_Given problem_. Put the items from the first line through the line containing "(263, 225)." into a Markdown table with the columns Row and Line, leaving out blank lines.

__________________________________________________

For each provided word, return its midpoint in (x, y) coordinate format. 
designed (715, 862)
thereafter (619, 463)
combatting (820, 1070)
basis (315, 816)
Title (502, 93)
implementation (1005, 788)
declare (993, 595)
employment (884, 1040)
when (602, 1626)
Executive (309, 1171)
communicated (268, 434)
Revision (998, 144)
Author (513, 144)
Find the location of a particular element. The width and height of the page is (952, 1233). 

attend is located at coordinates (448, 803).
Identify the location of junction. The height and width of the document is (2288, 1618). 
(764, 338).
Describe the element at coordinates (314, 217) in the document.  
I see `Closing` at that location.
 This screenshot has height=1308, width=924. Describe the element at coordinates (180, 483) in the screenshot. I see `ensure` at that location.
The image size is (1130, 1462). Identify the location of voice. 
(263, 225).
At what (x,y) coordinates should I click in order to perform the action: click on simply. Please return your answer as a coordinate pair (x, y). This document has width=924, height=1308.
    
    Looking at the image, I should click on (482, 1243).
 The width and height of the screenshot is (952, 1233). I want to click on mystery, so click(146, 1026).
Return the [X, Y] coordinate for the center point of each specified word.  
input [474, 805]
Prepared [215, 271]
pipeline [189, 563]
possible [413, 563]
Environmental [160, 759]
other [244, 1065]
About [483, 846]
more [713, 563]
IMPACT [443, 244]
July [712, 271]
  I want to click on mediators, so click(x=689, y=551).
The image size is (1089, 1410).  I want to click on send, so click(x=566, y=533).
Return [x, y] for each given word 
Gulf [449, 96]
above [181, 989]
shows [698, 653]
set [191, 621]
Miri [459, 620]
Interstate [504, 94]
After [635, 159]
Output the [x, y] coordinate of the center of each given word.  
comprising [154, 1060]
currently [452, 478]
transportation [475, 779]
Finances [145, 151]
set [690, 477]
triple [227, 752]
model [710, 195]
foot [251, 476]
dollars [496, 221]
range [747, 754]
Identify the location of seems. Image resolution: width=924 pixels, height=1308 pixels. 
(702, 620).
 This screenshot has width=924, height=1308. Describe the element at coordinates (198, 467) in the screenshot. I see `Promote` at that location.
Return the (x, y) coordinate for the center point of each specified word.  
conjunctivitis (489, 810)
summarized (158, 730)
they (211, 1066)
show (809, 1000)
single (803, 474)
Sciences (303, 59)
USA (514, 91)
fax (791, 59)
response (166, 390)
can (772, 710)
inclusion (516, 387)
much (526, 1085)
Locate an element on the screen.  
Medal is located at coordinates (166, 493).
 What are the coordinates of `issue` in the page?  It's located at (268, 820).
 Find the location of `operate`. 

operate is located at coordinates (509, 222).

__________________________________________________

_Reply_.
| Row | Line |
|---|---|
| 1 | For each provided word, return its midpoint in (x, y) coordinate format.  |
| 2 | designed (715, 862) |
| 3 | thereafter (619, 463) |
| 4 | combatting (820, 1070) |
| 5 | basis (315, 816) |
| 6 | Title (502, 93) |
| 7 | implementation (1005, 788) |
| 8 | declare (993, 595) |
| 9 | employment (884, 1040) |
| 10 | when (602, 1626) |
| 11 | Executive (309, 1171) |
| 12 | communicated (268, 434) |
| 13 | Revision (998, 144) |
| 14 | Author (513, 144) |
| 15 | Find the location of a particular element. The width and height of the page is (952, 1233).  |
| 16 | attend is located at coordinates (448, 803). |
| 17 | Identify the location of junction. The height and width of the document is (2288, 1618).  |
| 18 | (764, 338). |
| 19 | Describe the element at coordinates (314, 217) in the document.   |
| 20 | I see `Closing` at that location. |
| 21 |  This screenshot has height=1308, width=924. Describe the element at coordinates (180, 483) in the screenshot. I see `ensure` at that location. |
| 22 | The image size is (1130, 1462). Identify the location of voice.  |
| 23 | (263, 225). |